Il tema del credito alle imprese, e in particolare alle Pmi, è stato toccato nei giorni scorsi anche dal governatore della Banca d’Italia, Ignazio Visco, nel suo intervento del 18 febbraio al Congresso di Assiom Forex: le banche devono concedere Più prestiti alle imprese.
Crescita economica
È interessante notare come sia Monti sia Visco spingono sugli stessi concetti: dopo il rigore, deve decollare la fase della crescita, con politiche economiche che, anche attraverso le riforme, rappresentino uno stimolo in questo senso e sforzi, da parte di tutti i segmenti di mercato, per favorire la competitività delle imprese. E questa fase di crescita non deve riguardare solo l’Italia, ma l’intera Europa.
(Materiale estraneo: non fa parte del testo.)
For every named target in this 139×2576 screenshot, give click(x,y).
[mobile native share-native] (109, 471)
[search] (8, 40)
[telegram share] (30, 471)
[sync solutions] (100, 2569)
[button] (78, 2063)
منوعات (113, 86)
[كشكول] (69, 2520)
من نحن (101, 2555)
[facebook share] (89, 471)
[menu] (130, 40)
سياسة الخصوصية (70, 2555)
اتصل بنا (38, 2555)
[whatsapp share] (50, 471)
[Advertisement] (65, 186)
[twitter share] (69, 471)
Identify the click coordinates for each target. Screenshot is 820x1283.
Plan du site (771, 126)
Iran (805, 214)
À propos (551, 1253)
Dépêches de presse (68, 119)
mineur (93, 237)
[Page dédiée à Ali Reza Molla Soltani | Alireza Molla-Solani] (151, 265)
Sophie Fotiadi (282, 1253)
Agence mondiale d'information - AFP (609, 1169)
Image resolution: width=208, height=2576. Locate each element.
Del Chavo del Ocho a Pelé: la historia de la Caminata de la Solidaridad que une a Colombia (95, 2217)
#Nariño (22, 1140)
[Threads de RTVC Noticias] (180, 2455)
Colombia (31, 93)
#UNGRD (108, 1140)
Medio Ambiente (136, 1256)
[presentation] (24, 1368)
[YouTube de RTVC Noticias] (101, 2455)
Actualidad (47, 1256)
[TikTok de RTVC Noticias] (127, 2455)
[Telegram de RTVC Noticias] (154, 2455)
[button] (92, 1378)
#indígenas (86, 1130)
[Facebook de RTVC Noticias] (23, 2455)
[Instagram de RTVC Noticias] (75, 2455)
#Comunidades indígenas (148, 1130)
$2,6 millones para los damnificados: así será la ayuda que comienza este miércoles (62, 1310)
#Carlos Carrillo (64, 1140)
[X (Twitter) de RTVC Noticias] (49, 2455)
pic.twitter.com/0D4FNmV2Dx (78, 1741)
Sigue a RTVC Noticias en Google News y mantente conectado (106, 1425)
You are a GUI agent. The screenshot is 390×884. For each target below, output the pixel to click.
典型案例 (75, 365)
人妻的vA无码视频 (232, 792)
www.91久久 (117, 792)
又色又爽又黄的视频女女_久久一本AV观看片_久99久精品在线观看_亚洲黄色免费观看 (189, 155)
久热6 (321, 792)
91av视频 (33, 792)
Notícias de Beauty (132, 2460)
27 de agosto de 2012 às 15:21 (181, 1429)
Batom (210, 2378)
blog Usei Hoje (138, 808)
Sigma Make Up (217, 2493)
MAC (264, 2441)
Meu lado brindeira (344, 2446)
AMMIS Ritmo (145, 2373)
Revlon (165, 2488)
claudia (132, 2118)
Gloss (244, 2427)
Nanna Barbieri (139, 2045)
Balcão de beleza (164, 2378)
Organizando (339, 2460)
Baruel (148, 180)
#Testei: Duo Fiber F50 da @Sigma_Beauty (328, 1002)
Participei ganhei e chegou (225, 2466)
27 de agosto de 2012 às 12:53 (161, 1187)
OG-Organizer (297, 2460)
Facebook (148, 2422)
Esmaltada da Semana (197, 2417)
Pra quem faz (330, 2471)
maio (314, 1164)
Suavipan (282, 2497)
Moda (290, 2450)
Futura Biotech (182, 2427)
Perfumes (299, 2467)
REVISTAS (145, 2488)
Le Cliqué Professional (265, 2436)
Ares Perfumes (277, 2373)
E qui c’è stato da parte del premier anche un annuncio: l’Italia si presenterà al summit UE del primo marzo con una lettera con una serie di indicazioni concrete finalizzate alla crescita europea. Lettera indirizzata ai presidenti della Commissione di Bruxelles, Jose Manuel Barroso, e del Consiglio europeo, Herman Van Rompuy, e firmata da una gruppetto di paesi, non solo di Eurolandia (fra l’altro, Monti ha specificato che l’Italia identifica «in alcuni Paesi, anche fuori dall’Europa, partner con propensione alla crescita dei mercati che in parte la nostra Italia ha e che dovrebbe avere sempre di più»). Monti non ha fornito particolari sui paesi firmatari, limitandosi a dire che non dovrebbero esserci Francia e Germania.
Secondo indiscrezioni di stampa, la lettera sarebbe firmata da Gran Bretagna, Olanda, Svezia, Spagna, Polonia, Repubblica Ceca, Slovenia, Lituania, Lettonia, Estonia e Irlanda.
Monti ha anche spiegato a chiare lettere che le manovre del 2011 restano sufficienti a garantire l’impegno italiano sul fronte dei conti pubblici, pur in questa fase di recessione (niente manovre aggiuntive in vista).
E non si è sottratto nemmeno ai temi più caldi del momento, quelli relativi al dibattito sulla riforma del lavoro. Sulla linea di quanto già dichiarato in passato dal ministro Elsa Fornero, il premier ha auspicato un accordo con le parti sociali, e anzi si è dichiarato fiducioso su questo, ma ha anche insistito sull’intenzione dell’esecutivo di arrivare a presentare la riforma nei tempi previsti, ovvero entro la fine di marzo, eventualmente anche senza l’accordo delle parti sociali.